Americans Among Up to 200 Westerners Evacuating from Afghanistan on Humanitarian Aid Flight

About 200 Westerners, including Americans, boarded a plane leaving Kabul, Afghanistan, on Thursday in an aircraft that previously transported humanitarian aid to the country, the Associated Press reported.

The flight, offered by Qatar Airways and headed for Doha, was the first sizable evacuation effort from the country since the U.S. and NATO allies completed their withdrawal at the end of August.

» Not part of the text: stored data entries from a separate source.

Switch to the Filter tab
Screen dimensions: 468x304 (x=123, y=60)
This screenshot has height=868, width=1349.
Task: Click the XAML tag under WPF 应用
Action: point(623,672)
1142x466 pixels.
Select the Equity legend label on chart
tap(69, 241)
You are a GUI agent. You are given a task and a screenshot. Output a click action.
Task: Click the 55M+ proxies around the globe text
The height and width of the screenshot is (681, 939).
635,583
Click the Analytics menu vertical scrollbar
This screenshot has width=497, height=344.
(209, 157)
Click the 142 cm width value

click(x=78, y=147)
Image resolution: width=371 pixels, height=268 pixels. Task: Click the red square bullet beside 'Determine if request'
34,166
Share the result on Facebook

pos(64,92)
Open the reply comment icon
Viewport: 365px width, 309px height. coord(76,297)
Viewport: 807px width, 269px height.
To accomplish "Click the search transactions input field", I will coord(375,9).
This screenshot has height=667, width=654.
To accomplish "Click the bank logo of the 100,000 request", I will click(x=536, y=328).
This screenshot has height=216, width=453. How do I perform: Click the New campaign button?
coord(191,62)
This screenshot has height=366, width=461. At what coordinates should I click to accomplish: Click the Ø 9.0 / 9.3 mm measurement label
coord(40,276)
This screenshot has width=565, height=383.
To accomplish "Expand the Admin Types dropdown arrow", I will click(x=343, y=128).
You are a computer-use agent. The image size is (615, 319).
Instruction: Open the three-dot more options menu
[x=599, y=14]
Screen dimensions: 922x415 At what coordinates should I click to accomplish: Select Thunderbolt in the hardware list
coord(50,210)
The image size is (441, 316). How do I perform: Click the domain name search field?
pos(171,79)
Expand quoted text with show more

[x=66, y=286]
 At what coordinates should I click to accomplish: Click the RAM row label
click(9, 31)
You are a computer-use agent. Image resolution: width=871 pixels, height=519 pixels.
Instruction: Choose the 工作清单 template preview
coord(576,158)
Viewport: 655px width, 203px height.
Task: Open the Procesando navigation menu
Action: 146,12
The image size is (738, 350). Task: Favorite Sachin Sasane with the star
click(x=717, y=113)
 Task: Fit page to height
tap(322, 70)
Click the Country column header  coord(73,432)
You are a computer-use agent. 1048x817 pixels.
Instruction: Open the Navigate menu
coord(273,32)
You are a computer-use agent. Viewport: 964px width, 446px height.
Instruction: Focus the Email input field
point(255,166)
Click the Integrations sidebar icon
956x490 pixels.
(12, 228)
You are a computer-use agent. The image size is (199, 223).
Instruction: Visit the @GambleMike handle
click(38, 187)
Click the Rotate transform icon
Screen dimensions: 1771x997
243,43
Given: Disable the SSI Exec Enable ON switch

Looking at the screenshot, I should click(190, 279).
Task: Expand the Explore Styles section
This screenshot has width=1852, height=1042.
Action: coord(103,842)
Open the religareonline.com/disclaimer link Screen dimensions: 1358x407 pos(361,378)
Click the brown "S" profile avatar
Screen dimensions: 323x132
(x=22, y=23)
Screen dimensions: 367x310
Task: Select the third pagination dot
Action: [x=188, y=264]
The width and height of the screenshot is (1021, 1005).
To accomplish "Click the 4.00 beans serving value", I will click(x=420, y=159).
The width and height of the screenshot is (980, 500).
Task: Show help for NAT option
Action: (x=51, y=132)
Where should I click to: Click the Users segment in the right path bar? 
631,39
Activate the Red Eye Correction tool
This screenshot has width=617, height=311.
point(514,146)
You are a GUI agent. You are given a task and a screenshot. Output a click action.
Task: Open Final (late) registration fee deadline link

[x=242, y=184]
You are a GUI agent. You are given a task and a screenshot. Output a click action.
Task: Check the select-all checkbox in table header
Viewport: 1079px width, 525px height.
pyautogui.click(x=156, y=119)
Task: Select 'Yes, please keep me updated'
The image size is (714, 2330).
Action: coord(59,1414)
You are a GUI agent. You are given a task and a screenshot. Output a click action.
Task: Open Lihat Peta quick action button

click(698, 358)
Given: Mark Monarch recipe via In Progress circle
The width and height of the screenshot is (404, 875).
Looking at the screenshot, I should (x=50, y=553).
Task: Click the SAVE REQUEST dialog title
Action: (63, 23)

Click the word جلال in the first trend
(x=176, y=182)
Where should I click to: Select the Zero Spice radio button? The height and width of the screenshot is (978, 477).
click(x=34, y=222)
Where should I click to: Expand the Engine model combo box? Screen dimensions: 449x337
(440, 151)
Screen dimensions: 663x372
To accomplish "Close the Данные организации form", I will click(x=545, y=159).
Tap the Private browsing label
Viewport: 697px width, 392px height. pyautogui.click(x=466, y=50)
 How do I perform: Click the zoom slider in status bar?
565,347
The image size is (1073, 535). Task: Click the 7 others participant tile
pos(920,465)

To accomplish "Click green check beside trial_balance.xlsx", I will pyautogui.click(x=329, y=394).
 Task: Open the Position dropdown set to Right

While the Taliban pledged to permit Afghans and foreigners to leave Afghanistan since assuming control of the country, some began to doubt the group's word when charter planes meant to transport evacuees out of another airport weren't given permission to leave, the AP reported. But when the group of Westerners leaving the Kabul airport was readying to board, Qatari special envoy Mutlaq bin Majed al-Qahtani called it a "historic day."

"Call it what you want, a charter or a commercial flight, everyone has tickets and boarding passes," al-Qahtani said, noting that another commercial flight was expected to take off Friday. "Hopefully, life is becoming normal in Afghanistan."

For more reporting from the Associated Press, see below.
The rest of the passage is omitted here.